Provide chunks with clear separators and provenance.
Prefer fewer, higher-quality chunks over many noisy ones.
Include titles/headings so the model can orient.
If chunks conflict, pass both and instruct the model to resolve by recency or policy hierarchy.

When possible, require citations: each claim must reference a chunk id.

8) Handle freshness and versioning explicitly

RAG often fails when docs change.

Store last_updated and show it to the generator (and optionally the user).
Re-embed on a schedule or on publish events.
If your domain changes quickly, consider:
smaller chunks (faster re-embed)
separate indices per version
“current policy index” vs “archive index”

9) Evaluate retrieval separately from generation

If you only evaluate final answers, you won’t know whether failures come from retrieval or generation.

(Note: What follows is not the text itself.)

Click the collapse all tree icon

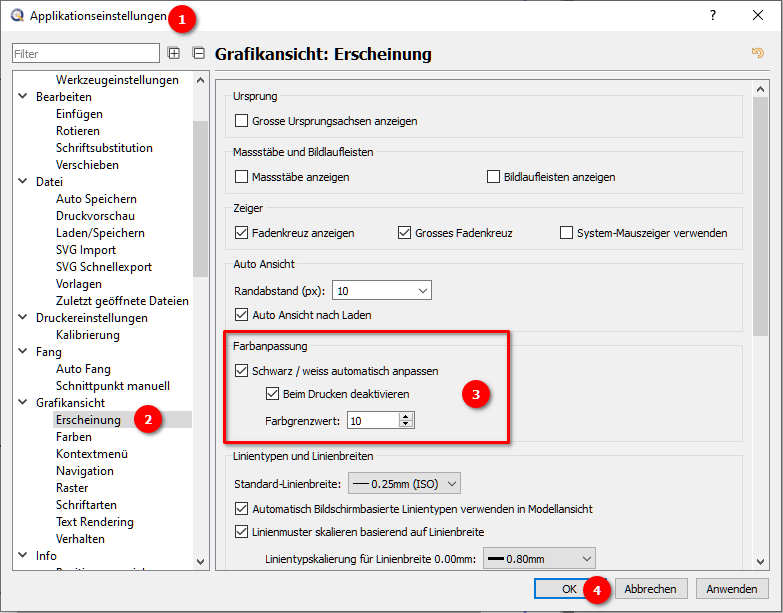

Retrieval evaluation metrics

Recall@k: does the correct chunk appear in the top k?
MRR (mean reciprocal rank): how high does it appear?
nDCG: usefulness-weighted ranking quality

How to build a retrieval eval set

Collect real queries.
Label relevant chunks (even 1–3 per query is enough to start).
Track performance over time as the corpus evolves.

A practical cadence:

weekly: run retrieval evals on a fixed set
per release: compare against baseline
monthly: refresh the eval set with new query types

10) Common failure modes and fixes

Failure: irrelevant chunks dominate

Add metadata filters
Add reranking
Reduce chunk size or remove boilerplate

Failure: model ignores the context

Use structured citations
Tighten instructions (“Answer only using sources”)
Reduce context to fewer, higher-signal chunks

Failure: correct info exists but never retrieved

Improve chunking boundaries
Add keyword fields (titles, headings)
Hybrid search + query expansion

Failure: conflicting sources

Add doc hierarchy and recency rules
Prefer canonical docs (policies/specs) over tickets

A simple baseline architecture

If you want a starting point that works in most real systems:

Chunk by headings into ~300–800 tokens
Store rich metadata and enforce filters
Hybrid retrieve top 100
Rerank to top 8
Provide context with provenance and require citations
Evaluate retrieval (Recall@k) + answer quality separately

RAG isn’t magic. It’s search engineering with a generator attached. When you invest in retrieval fundamentals, the model becomes easier to control—and your product becomes easier to trust.